The website grows a new /pickup page that mirrors the existing /match shape -- grammar, totality requirement, evaluation order, scoping, refinement narrowing, tail-position guarantee, migration from if, formatter conventions, diagnostic catalogue, idioms. Both pages cross-link the formal specifications. The roadmap entry on /roadmap marks v0.33.0 as the most recent implemented release.

Numbers

  • No new modules. No compiler code changes; v0.33.0 is a documentation and metadata release.
  • No new error codes. The catalogue is unchanged.
  • No language-surface behaviour changes. Code that compiled and ran under v0.32.0 compiles and runs identically under v0.33.0.
  • Two new HexDocs extras: docs/MATCH.md and docs/PICKUP.md.
  • One new website page: /pickup.
  • One updated website page: /match (leading and trailing pointers to the new normative documents).
  • Cross-references in docs/LANGUAGE_SPEC.md for both constructs.

Why now

Cure's compiler has matured to the point where a third party could plausibly write an alternative implementation. The package registry exists. Proof-carrying packages exist. Cross-language type export exists. The one missing piece was a normative description of the two constructs without which no Cure program does anything at all. With v0.33.0, that piece lands.

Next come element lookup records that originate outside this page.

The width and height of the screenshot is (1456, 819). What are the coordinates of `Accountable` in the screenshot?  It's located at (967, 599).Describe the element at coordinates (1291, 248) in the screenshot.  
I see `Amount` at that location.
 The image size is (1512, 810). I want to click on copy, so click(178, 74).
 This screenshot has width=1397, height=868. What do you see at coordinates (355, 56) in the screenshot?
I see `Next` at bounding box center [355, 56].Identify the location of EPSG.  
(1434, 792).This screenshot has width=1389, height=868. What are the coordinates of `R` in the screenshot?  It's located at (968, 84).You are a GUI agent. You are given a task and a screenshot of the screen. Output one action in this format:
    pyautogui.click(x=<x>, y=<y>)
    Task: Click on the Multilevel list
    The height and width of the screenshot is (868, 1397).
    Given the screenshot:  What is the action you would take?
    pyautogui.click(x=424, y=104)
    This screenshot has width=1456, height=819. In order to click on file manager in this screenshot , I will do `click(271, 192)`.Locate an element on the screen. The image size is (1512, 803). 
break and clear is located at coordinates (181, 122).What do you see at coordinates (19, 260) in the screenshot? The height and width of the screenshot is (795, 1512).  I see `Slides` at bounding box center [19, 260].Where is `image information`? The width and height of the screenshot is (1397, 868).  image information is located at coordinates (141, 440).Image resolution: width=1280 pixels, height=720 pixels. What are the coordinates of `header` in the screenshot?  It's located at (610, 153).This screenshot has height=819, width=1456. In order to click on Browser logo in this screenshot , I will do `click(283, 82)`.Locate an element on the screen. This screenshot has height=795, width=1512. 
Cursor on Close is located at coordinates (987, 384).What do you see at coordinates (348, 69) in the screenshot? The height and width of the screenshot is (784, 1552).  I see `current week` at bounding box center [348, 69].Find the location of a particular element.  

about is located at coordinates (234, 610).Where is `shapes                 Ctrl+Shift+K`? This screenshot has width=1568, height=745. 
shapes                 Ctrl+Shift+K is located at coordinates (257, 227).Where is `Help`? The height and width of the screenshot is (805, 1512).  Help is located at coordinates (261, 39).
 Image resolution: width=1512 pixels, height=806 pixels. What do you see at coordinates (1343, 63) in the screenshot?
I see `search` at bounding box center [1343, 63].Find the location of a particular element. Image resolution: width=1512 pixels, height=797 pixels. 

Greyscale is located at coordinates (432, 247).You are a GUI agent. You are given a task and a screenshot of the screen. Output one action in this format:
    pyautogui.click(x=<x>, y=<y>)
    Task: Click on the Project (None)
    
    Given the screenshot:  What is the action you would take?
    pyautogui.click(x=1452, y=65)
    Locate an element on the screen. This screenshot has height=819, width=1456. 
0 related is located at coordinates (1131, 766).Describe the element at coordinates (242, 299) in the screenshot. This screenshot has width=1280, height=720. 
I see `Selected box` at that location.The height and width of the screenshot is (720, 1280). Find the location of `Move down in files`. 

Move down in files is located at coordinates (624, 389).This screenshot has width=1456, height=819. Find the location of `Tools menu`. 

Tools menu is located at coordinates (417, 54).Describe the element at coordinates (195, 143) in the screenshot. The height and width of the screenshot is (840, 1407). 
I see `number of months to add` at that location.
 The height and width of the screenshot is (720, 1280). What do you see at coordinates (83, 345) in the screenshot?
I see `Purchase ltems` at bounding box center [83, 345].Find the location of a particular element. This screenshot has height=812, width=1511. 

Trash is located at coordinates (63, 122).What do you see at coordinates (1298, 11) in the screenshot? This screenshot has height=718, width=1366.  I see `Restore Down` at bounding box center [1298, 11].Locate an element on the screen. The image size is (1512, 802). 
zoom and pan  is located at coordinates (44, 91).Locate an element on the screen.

The specifications are deliberately conservative. Every clause describes behaviour the implementation has shipped for several releases. The non-goals sections name the things both documents deliberately do not commit to (truthy / falsy coercion, pattern-level effects, fall-through, implicit terminators). The reserved-syntax appendices fence off the obvious future extensions so they can land in minor revisions without breaking source. The soundness proof sketches discharge their obligations from the typing rules.

If you want a one-line summary, here it is, twice:

match walks the clauses and picks up the first one whose pattern matches the scrutinee.

pickup walks the clauses and picks up the first one whose guard is true.

Everything else in either document exists to make those intuitions mechanically precise.

What's next

The long-horizon items carry over. The Cure-native notebook (.cnb format, Livebook-style runner, inline FSM diagrams, live type hints) moves from v0.33.0's slot to v0.34.0; the groundwork is already in place via Cure.Doc.Mermaid, Cure.Doc.HtmlGenerator, and the Cure.REPL evaluation pipeline. Typed hot code upgrades (cure release --upgrade-from, SMT-verified @migration functions, E057 / E058) keep their cycle. Automatic PGO instrumentation, the TypeScript and Rust emitters for cure export-types, and broader IDE support (Helix, Zed, an upgraded VS Code extension) remain on the roadmap.

The repository lives at github.com/am-kantox/cure-lang. The new on-disk references are docs/MATCH.md and docs/PICKUP.md. The full CHANGELOG records every touch point.